# [Instructions for the task]
Return the lines from the one containing "Given: Select the Text drawing tool" to the one containing "Action: 180,15", both included, with nothing changed.

# [Material for this exercise]

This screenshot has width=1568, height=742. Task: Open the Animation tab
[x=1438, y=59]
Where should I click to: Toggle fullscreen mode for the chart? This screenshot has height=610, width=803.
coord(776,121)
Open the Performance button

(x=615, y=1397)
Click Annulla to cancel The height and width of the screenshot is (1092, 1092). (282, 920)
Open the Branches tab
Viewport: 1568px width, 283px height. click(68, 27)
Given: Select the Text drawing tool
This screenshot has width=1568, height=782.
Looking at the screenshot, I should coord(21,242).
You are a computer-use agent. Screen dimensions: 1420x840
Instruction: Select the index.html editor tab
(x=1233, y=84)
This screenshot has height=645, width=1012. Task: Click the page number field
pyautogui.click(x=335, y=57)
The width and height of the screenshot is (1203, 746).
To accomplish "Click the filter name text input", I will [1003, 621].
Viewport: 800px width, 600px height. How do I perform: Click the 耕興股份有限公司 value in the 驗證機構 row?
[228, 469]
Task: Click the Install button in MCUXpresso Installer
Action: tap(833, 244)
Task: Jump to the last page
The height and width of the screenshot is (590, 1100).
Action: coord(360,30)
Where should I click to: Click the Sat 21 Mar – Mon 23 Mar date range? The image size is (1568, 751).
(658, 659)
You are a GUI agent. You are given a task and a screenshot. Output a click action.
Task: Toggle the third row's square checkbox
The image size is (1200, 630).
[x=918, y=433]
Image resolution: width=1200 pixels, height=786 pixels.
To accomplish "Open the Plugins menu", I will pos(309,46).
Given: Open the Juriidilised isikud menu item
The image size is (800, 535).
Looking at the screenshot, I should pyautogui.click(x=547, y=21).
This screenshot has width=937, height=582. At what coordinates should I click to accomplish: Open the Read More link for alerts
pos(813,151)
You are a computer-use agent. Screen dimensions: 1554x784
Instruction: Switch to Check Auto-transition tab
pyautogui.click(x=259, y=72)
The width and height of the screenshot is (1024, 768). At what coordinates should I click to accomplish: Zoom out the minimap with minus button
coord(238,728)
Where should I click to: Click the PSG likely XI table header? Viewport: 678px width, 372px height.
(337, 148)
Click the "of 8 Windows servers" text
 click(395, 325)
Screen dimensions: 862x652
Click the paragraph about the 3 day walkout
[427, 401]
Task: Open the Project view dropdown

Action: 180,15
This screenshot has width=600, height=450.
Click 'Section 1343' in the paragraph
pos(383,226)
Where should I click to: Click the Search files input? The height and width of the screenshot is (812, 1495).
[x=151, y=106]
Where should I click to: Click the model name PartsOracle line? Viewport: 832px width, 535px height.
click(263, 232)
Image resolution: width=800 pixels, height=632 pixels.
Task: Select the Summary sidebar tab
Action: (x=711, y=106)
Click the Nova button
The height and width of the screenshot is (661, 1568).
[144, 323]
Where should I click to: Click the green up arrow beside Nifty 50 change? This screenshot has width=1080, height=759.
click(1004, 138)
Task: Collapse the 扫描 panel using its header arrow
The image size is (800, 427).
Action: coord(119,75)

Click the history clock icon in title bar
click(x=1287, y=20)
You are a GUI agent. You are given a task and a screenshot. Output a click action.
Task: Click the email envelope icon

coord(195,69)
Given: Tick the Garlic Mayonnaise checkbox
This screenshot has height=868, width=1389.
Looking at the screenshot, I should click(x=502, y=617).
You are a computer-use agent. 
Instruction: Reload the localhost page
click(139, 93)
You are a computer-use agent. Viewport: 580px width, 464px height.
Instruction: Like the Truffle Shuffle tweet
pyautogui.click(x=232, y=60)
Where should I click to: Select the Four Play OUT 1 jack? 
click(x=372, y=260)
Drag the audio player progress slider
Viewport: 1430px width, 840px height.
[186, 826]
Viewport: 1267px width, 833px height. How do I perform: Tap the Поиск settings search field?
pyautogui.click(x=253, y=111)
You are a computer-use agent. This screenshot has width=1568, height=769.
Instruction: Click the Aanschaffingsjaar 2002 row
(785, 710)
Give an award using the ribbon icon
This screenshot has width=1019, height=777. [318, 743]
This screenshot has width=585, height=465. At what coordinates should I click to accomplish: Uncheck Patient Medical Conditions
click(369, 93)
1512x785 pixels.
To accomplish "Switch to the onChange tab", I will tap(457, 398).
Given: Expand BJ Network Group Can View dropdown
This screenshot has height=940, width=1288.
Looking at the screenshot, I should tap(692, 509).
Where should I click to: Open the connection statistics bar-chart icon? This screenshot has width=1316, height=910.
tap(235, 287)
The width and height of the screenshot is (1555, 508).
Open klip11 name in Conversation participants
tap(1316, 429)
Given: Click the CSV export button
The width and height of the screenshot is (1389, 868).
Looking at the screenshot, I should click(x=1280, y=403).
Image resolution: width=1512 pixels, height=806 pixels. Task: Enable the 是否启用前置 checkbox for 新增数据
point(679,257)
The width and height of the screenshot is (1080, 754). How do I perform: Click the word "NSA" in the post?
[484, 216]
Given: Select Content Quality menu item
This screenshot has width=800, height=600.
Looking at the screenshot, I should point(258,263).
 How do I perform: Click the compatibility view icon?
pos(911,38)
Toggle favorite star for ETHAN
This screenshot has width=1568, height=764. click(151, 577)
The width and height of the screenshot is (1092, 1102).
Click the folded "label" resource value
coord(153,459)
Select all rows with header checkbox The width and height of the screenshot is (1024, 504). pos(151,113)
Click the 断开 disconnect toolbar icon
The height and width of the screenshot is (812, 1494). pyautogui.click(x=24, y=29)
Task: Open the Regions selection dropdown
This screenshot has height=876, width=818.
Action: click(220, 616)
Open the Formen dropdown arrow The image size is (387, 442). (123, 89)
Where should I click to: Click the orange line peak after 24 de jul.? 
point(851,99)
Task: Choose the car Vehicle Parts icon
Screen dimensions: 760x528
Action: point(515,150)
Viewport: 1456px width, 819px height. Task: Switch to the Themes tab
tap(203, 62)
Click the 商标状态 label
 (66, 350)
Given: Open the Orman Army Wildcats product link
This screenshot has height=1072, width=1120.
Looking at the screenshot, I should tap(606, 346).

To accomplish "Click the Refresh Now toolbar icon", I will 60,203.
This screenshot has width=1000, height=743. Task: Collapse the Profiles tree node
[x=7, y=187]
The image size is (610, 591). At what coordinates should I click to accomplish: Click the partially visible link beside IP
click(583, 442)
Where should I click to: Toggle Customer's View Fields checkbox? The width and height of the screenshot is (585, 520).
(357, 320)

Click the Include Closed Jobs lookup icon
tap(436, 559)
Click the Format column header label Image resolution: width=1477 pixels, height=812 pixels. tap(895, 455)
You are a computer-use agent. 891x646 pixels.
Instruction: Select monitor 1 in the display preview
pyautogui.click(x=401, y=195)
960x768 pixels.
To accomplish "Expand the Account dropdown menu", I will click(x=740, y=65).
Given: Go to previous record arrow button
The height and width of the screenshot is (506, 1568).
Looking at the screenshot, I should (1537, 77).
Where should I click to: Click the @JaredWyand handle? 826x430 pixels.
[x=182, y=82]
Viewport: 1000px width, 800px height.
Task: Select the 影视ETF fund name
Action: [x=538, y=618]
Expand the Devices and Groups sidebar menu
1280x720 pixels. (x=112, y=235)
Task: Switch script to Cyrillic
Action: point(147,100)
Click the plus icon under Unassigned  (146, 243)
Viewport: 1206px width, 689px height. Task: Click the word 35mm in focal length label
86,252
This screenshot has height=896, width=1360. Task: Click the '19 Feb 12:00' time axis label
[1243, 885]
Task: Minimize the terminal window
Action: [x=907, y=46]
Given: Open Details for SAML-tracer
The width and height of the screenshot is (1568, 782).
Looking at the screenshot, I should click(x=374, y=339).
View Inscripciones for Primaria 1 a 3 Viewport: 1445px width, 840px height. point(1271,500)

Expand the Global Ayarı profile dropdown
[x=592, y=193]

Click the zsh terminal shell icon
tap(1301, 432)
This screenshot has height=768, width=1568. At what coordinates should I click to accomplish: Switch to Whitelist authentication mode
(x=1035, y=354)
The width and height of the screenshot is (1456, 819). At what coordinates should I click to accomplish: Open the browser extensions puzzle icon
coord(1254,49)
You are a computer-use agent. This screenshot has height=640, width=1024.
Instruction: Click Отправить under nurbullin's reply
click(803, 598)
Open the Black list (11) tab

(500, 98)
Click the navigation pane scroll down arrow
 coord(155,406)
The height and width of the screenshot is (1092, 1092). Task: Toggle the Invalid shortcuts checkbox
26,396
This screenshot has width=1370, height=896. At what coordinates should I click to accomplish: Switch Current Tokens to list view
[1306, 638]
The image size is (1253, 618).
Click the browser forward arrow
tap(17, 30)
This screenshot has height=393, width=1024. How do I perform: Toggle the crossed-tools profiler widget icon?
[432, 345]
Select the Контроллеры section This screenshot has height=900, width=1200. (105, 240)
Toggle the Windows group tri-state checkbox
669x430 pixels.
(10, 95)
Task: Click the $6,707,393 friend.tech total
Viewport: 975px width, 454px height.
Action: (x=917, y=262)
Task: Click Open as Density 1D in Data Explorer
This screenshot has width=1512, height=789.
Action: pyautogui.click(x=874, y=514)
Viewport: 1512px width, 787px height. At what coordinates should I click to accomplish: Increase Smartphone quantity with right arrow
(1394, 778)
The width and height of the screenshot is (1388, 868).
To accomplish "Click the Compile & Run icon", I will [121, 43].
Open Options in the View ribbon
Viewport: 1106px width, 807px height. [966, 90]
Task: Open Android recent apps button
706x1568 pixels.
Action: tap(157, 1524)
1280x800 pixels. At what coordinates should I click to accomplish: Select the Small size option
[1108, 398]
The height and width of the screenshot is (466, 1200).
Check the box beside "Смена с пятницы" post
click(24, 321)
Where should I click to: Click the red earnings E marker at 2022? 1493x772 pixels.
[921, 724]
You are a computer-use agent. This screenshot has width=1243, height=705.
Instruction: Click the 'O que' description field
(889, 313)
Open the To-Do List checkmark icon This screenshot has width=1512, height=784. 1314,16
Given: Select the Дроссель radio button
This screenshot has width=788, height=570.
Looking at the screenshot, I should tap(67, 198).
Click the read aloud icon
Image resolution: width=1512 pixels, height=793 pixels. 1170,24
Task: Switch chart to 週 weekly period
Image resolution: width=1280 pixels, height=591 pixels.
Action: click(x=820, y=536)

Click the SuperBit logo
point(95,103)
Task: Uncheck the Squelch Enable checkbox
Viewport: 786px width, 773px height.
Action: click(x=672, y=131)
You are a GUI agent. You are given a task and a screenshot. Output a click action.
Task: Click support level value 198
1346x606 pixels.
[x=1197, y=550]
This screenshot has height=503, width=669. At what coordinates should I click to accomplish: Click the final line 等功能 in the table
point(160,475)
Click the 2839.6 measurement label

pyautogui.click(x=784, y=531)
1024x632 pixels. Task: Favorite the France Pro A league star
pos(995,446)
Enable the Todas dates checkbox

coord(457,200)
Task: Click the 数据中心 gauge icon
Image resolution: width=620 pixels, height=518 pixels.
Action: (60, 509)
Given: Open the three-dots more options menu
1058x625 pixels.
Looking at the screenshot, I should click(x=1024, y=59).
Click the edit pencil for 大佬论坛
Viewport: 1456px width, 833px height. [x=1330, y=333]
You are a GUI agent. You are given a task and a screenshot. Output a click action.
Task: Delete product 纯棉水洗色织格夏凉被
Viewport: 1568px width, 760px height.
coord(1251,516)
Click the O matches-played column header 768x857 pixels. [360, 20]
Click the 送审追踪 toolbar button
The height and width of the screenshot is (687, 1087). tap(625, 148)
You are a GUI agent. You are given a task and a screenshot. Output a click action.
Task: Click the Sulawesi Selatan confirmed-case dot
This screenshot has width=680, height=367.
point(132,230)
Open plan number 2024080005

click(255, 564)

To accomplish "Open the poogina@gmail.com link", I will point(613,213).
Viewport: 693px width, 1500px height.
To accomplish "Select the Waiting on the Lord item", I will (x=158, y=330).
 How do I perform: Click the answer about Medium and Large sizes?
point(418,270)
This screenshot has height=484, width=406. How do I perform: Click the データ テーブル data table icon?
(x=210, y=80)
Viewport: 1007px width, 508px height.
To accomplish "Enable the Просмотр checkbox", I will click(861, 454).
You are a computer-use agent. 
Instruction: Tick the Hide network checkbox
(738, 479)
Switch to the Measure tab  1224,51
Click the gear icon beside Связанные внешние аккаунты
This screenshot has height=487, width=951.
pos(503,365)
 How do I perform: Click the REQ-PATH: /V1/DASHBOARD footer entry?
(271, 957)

# [Complete answer]
Given: Select the Text drawing tool
This screenshot has width=1568, height=782.
Looking at the screenshot, I should coord(21,242).
You are a computer-use agent. Screen dimensions: 1420x840
Instruction: Select the index.html editor tab
(x=1233, y=84)
This screenshot has height=645, width=1012. Task: Click the page number field
pyautogui.click(x=335, y=57)
The width and height of the screenshot is (1203, 746).
To accomplish "Click the filter name text input", I will [1003, 621].
Viewport: 800px width, 600px height. How do I perform: Click the 耕興股份有限公司 value in the 驗證機構 row?
[228, 469]
Task: Click the Install button in MCUXpresso Installer
Action: tap(833, 244)
Task: Jump to the last page
The height and width of the screenshot is (590, 1100).
Action: coord(360,30)
Where should I click to: Click the Sat 21 Mar – Mon 23 Mar date range? The image size is (1568, 751).
(658, 659)
You are a GUI agent. You are given a task and a screenshot. Output a click action.
Task: Toggle the third row's square checkbox
The image size is (1200, 630).
[x=918, y=433]
Image resolution: width=1200 pixels, height=786 pixels.
To accomplish "Open the Plugins menu", I will pos(309,46).
Given: Open the Juriidilised isikud menu item
The image size is (800, 535).
Looking at the screenshot, I should pyautogui.click(x=547, y=21).
This screenshot has width=937, height=582. At what coordinates should I click to accomplish: Open the Read More link for alerts
pos(813,151)
You are a computer-use agent. Screen dimensions: 1554x784
Instruction: Switch to Check Auto-transition tab
pyautogui.click(x=259, y=72)
The width and height of the screenshot is (1024, 768). At what coordinates should I click to accomplish: Zoom out the minimap with minus button
coord(238,728)
Where should I click to: Click the PSG likely XI table header? Viewport: 678px width, 372px height.
(337, 148)
Click the "of 8 Windows servers" text
 click(395, 325)
Screen dimensions: 862x652
Click the paragraph about the 3 day walkout
[427, 401]
Task: Open the Project view dropdown

Action: 180,15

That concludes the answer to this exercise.